Die Namensgleichheit sorgte für Verwirrung. Seitdem vor einer Woche die Überschrift "Neuer Erbe des Götz von Berlichingen" auf der Titelseite der Heilbronner Stimme prangte, musste Freiherr Götz von Berlichingen vielfach erklären, dass nicht er damit gemeint war und die Götzenburg in Jagsthausen auch nicht verkauft worden ist. Christian Gleichauf hat sich mit dem Nachfahren des Ritters mit der eisernen Hand unterhalten.

Baron Berlichingen, die Überschrift war missverständlich. Was war die ungewöhnlichste Unterstellung?

Baron Götz von Berlichingen: Es gab viele ungewöhnliche Reaktionen. Sie reichten von "Das ist aber traurig, dass Sie die Götzenburg verkauft haben" bis zu "Wo kommt denn der Erbe her?". Manche haben es sogar als Nachruf auf meine Person verstanden.

Ach du meine Güte...

Berlichingen: "Erbe" ist eben auch ein juristischer Begriff, der nicht nur im übertragenen Sinne verwendet wird. Das ist mir aber besonders bewusst, als Rechtsanwalt, spezialisiert auf Erbrecht.

Es hat also auch Nachteile, den Namen des großen Ahnen zu tragen?

Berlichingen: Na grundsätzlich lebe ich gern mit dem Namen. Aber am letzten Samstag, als ich die Zeitung gelesen habe, da lag mir doch kurz das berüchtigte Zitat meines Vorfahren auf den Lippen.

Nur um das klarzustellen: Sie haben die Götzenburg in Möckmühl nie besessen und Ihre Götzenburg − also die in Jagsthausen − bleibt auch weiterhin in den Händen Ihrer Familie?

Berlichingen: Na, da ist es ja schon wieder, das Missverständnis.
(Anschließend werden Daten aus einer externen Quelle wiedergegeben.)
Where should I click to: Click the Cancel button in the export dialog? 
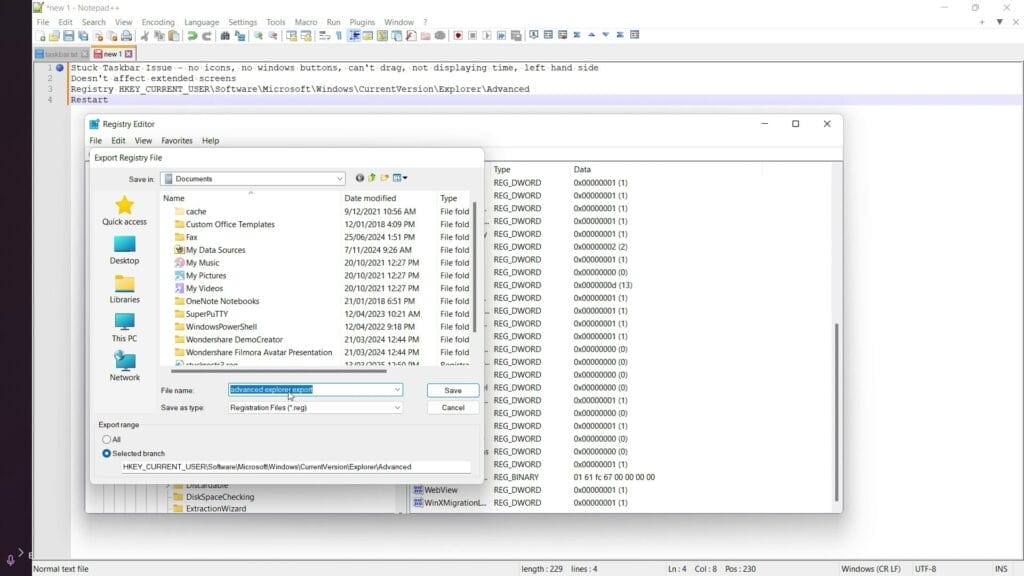[x=452, y=407]
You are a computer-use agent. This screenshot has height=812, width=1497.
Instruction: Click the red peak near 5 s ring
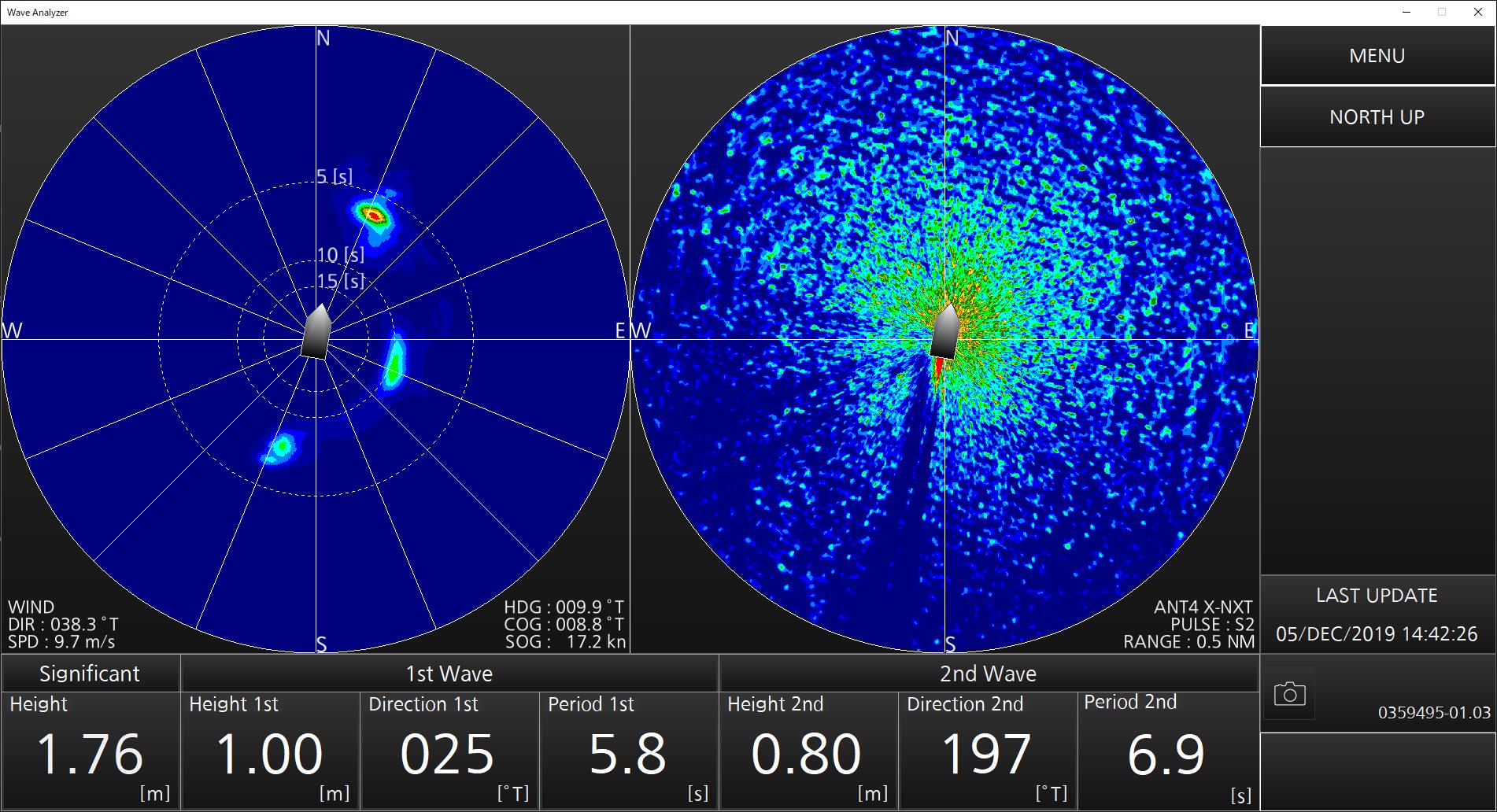(374, 214)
Die Burg in Möckmühl heißt Burg Möckmühl. Allenfalls der Volksmund nennt sie auch Götzenburg, weil Götz von Berlichingen 1519 dort Amtmann war. Sie war aber nie im Besitz unserer Familie. Auch Burg Hornberg wird mit Götz von Berlichingen in Verbindung gebracht. Aber es gibt nur eine Götzenburg − die in Jagsthausen. Sie befindet sich in meinem Besitz.

Haben Sie nie erwogen, die Burg Möckmühl zu kaufen?

Berlichingen: Wer so ein Objekt besitzt, kommt kaum in die Versuchung, sich noch eins zuzulegen. Auch wenn es natürlich wunderschön ist, so etwas zu besitzen. Es ist auch eine Verpflichtung, es für die Nachkommen zu erhalten.

Haben Sie denn schon vorbeigeschaut beim neuen Nachbarn in Möckmühl?

Berlichingen: Darüber habe ich mir noch gar keine Gedanken gemacht. Aber wenn wir uns einmal treffen, dann können wir uns sicher über Erfahrungen mit alten Schlössern und deren Unterhaltung austauschen.